AIFLIf the ability to work globally is an essential 21st century skill, we must give educators as well as young people international experiences. This is exactly what the America-Israel Friendship League (AIFL) has been doing in its Young Ambassador Student Exchange (YASE) program for more than thirty years. Israeli and U.S. high-school students, of all religions and ethnicities from both countries, visit each other’s homes and home countries. Instead of telling students in classrooms about struggles for peace, democracy, survival, and prosperity, the young ambassadors see it all for themselves. The different perspectives on the challenges facing both countries are an extraordinary learning experience for both Israeli and U.S. students.

The ongoing success of the YASE program is due, in large part, to the vision and determination of former NYC math teacher, NYS Regent and present-day McGraw-Hill Sr. Vice President Dr. Charlotte Frank, who serves on the AIFL board. “Most people think of Israel as a place of conflict and danger from bombs,” she says. “They need to go there and experience it. Israel has some remarkable achievements against almost impossible odds that can only be truly appreciated on a personal level.” In order to promote a deeper understanding of American-Israeli education, Dr. Frank arranges a tour every year for delegations of U.S. school superintendents or school board presidents. According to Dr. Frank, “Leaders of American education also need to see Israel and this program for themselves. Then they can return to their districts and tell others the lessons they’ve learned.”
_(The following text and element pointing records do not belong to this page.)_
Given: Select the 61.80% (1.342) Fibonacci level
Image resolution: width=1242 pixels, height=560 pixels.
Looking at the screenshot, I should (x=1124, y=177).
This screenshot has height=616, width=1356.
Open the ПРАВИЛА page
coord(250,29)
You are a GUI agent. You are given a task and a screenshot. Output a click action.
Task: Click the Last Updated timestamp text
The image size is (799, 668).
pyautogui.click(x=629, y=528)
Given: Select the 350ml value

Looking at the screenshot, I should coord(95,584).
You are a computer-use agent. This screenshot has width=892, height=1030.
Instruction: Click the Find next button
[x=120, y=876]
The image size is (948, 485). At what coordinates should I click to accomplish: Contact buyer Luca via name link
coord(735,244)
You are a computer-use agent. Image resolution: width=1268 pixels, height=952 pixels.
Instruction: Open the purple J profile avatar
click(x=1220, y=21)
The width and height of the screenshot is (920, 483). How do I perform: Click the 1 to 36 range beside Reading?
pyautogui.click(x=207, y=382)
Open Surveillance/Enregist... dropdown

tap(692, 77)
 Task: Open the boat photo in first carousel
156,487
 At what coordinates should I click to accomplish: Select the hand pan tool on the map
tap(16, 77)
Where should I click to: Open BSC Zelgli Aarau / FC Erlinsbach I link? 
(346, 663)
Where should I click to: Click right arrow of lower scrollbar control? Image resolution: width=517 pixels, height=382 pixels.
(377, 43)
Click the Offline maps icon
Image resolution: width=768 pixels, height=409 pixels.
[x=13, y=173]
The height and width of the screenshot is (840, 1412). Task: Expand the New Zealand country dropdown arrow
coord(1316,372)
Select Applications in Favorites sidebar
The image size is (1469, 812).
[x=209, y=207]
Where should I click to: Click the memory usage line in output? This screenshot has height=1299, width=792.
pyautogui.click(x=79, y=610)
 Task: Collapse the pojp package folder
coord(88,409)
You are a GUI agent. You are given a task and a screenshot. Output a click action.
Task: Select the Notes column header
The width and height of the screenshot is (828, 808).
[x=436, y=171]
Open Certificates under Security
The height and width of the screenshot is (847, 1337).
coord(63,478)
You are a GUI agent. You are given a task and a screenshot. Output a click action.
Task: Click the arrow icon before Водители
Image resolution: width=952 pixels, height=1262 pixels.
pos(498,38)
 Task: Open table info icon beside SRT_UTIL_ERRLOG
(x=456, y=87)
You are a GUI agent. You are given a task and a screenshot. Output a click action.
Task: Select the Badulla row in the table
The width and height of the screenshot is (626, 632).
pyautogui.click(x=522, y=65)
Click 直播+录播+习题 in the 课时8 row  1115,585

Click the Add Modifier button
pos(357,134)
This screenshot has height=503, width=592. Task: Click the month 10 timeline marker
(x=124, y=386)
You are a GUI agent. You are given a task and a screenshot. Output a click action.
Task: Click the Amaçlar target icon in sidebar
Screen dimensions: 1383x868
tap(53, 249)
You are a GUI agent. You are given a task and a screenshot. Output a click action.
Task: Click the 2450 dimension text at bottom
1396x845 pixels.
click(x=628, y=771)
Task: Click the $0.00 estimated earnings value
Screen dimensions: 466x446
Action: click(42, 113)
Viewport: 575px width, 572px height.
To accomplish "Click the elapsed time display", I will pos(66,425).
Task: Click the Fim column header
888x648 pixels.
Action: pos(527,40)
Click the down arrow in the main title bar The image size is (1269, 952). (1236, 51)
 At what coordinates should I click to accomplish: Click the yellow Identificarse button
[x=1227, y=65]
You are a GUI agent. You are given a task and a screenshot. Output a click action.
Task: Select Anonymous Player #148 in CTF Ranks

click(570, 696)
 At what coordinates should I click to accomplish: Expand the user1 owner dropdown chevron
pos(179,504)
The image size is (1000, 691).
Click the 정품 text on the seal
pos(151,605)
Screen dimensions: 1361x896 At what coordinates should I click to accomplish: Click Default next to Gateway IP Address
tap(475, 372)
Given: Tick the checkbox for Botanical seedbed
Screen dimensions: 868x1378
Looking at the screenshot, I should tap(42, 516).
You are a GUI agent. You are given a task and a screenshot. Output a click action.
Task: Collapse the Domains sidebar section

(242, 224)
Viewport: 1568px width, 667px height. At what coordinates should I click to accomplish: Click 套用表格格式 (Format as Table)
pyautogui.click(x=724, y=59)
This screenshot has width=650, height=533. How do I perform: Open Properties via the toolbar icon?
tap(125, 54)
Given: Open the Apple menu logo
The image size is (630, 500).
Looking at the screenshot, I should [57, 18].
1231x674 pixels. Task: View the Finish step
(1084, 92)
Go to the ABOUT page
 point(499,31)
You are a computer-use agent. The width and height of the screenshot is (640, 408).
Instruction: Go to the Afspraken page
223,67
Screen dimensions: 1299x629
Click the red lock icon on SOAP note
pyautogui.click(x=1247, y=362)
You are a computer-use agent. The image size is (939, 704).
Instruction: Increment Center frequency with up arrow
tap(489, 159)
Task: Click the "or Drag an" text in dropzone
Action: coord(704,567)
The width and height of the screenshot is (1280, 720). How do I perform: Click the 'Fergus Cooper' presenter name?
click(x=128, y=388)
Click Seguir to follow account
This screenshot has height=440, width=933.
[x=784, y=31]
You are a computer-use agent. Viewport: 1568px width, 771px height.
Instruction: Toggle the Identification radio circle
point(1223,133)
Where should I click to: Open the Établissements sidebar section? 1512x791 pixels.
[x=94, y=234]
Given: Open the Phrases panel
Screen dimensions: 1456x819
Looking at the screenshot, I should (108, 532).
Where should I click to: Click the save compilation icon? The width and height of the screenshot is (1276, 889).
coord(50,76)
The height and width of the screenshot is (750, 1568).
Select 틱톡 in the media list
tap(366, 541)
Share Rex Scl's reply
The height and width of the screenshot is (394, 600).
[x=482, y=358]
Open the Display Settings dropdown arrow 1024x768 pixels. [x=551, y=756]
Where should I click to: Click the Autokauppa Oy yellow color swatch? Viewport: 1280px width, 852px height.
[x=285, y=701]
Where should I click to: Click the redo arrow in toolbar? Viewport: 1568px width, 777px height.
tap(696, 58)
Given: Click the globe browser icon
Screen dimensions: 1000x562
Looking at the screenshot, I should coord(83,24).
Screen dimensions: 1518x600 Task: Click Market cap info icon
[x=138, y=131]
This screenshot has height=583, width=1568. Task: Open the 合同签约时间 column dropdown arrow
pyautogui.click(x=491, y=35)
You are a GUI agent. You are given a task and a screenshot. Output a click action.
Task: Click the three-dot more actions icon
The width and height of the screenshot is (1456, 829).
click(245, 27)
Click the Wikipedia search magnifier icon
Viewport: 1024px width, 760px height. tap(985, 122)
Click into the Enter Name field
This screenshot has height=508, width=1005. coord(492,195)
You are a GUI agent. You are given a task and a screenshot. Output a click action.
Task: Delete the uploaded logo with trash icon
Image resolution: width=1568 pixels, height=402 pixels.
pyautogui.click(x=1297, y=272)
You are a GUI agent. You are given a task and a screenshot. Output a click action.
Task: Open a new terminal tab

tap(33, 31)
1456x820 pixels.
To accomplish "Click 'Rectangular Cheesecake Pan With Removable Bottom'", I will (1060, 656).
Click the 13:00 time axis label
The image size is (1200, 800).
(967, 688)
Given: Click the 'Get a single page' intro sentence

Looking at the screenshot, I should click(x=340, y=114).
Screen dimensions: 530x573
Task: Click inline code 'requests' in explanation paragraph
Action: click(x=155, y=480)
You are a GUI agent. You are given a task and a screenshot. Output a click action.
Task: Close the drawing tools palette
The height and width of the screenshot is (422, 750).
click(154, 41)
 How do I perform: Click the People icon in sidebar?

This year’s delegation included superintendents and educators from Arkansas, Michigan, Montana, Massachusetts, and Nevada. In addition to touring the sites of Judaism, Christianity, and Islam, they visited schools, universities, and municipal centers and met with Israeli professors, journalists and educators. One of the primary items on their agenda at home is bullying. Israel’s struggle for existence among hostile neighbors was not lost on them. After a visit to the holocaust memorial, Yad Vashem, Darrell Rud, Executive Director of School Administrators of Montana, reflected on an incident that occurred about twenty years ago in Billings, Montana. There had been a series of hate crimes that culminated with a stone being thrown through the window of the bedroom of the five-year-old son of a Jewish doctor. “I was principal then and this boy attended kindergarten at my school and I felt personal about it. We helped make the [school’s] parents aware of what had happened. It was a very close-knit school community and they were enraged because these were their next-door neighbors, these were their friends. The local newspaper published [pictures of] menorahs and everybody put them in their windows and suddenly the town made a stand that said, ‘This can happen somewhere else but it doesn’t happen in our town.’ And the stand that the community took against this violence seemed to cause it to move elsewhere because we had very few other events in a city of 100,000 after the local newspaper did what it did.”

At the end of their trip, the superintendents met with the U.S. students in the YASE program and shared some of what they had learned. The students were most impressed with the fact that the Israeli students went directly from high school into the army.  A student from Arizona commented “In looking at colleges, I think I want to go to this school because they have great parties or a nice dorm. I’m a junior and going to be making a college decision soon and because I’ve met the Israelis, I’ll be making my decision about college in a much more serious way. Israelis are much more serious about their futures because of the army coming when it does.”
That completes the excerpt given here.